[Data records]
**********

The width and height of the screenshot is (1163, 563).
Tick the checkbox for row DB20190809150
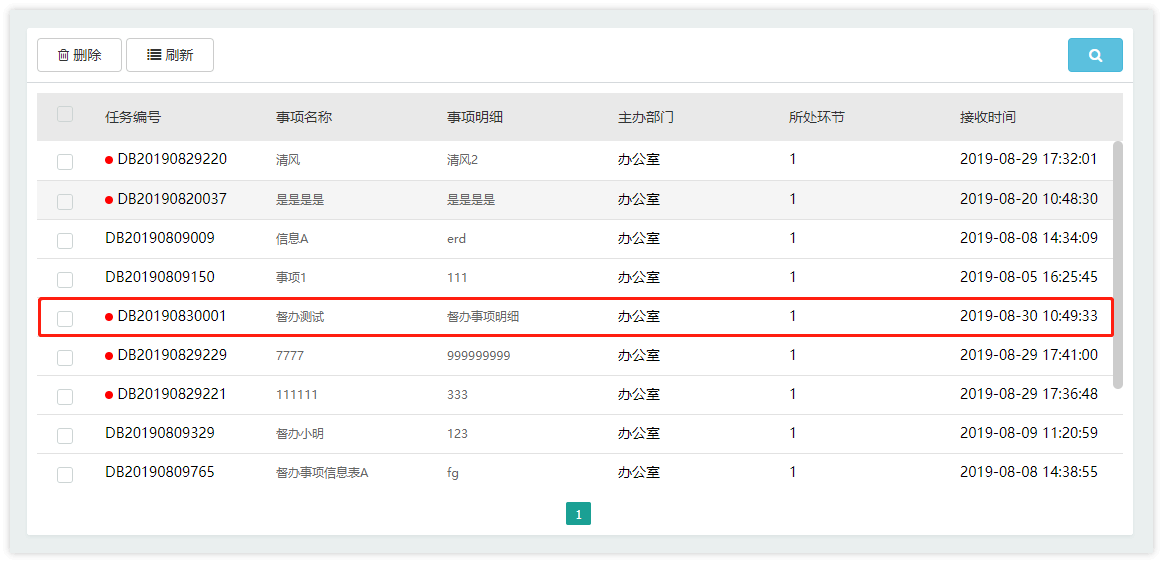pyautogui.click(x=65, y=279)
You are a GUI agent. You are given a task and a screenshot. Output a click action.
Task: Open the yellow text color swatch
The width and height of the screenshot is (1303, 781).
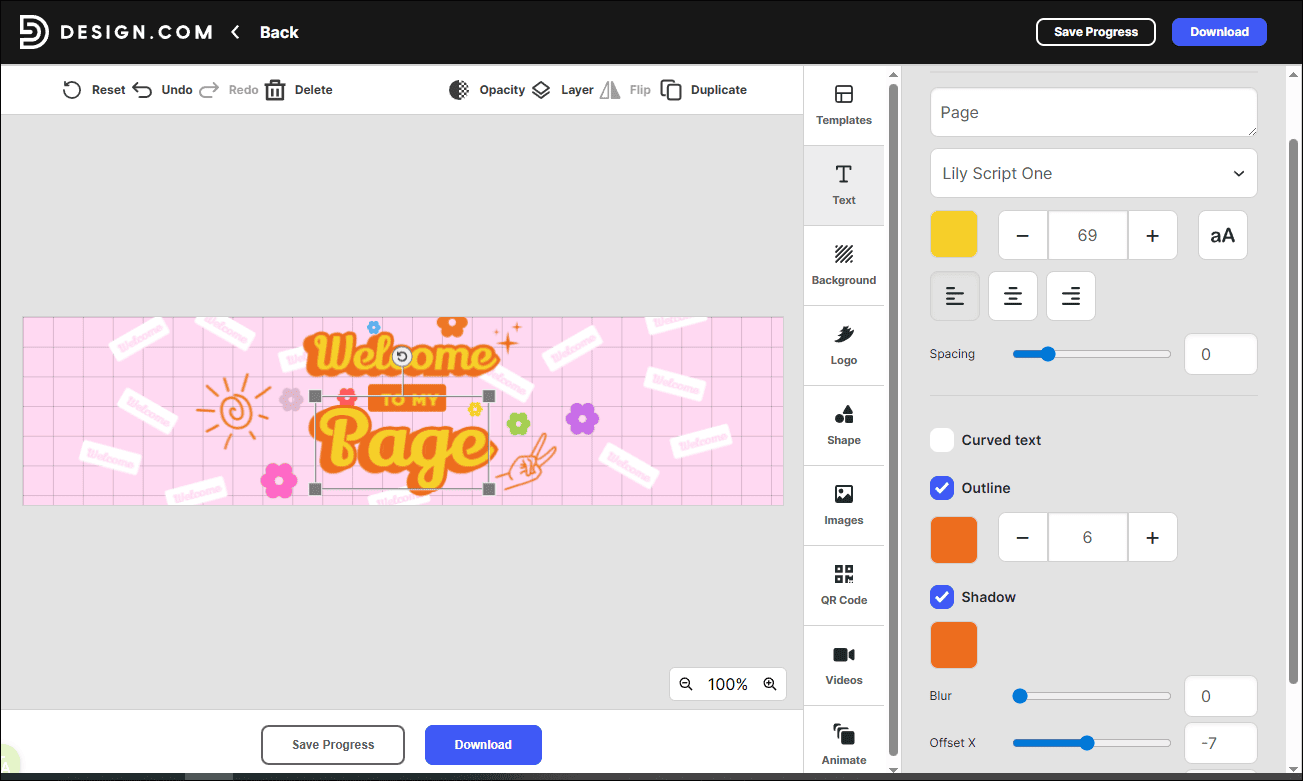click(x=953, y=234)
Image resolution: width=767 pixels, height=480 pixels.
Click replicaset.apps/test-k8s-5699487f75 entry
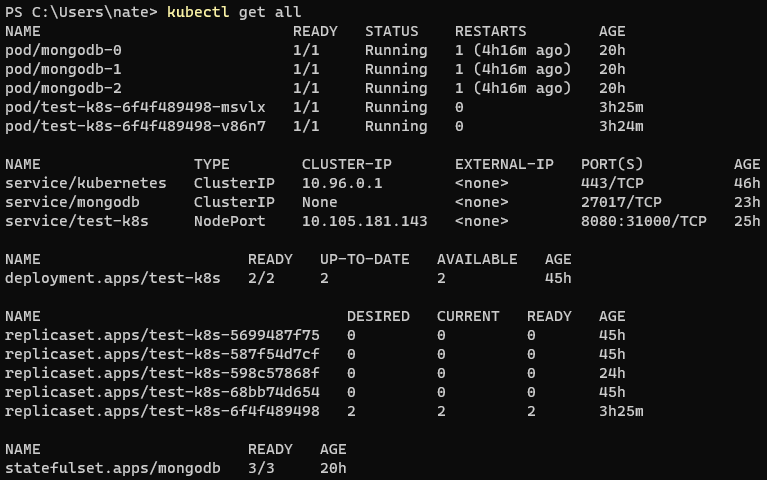pyautogui.click(x=162, y=336)
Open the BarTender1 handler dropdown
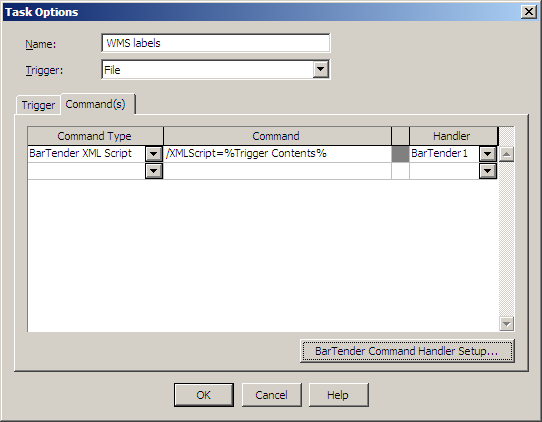The height and width of the screenshot is (422, 542). tap(488, 154)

**********

> [GOAL OF THE EXERCISE] Your answer must be the records above, copied exactly, with no pictures.

> [EXPECTED ANSWER]
The width and height of the screenshot is (1163, 563).
Tick the checkbox for row DB20190809150
pyautogui.click(x=65, y=279)
You are a GUI agent. You are given a task and a screenshot. Output a click action.
Task: Open the yellow text color swatch
The width and height of the screenshot is (1303, 781).
click(x=953, y=234)
Image resolution: width=767 pixels, height=480 pixels.
Click replicaset.apps/test-k8s-5699487f75 entry
pyautogui.click(x=162, y=336)
Open the BarTender1 handler dropdown
The height and width of the screenshot is (422, 542). tap(488, 154)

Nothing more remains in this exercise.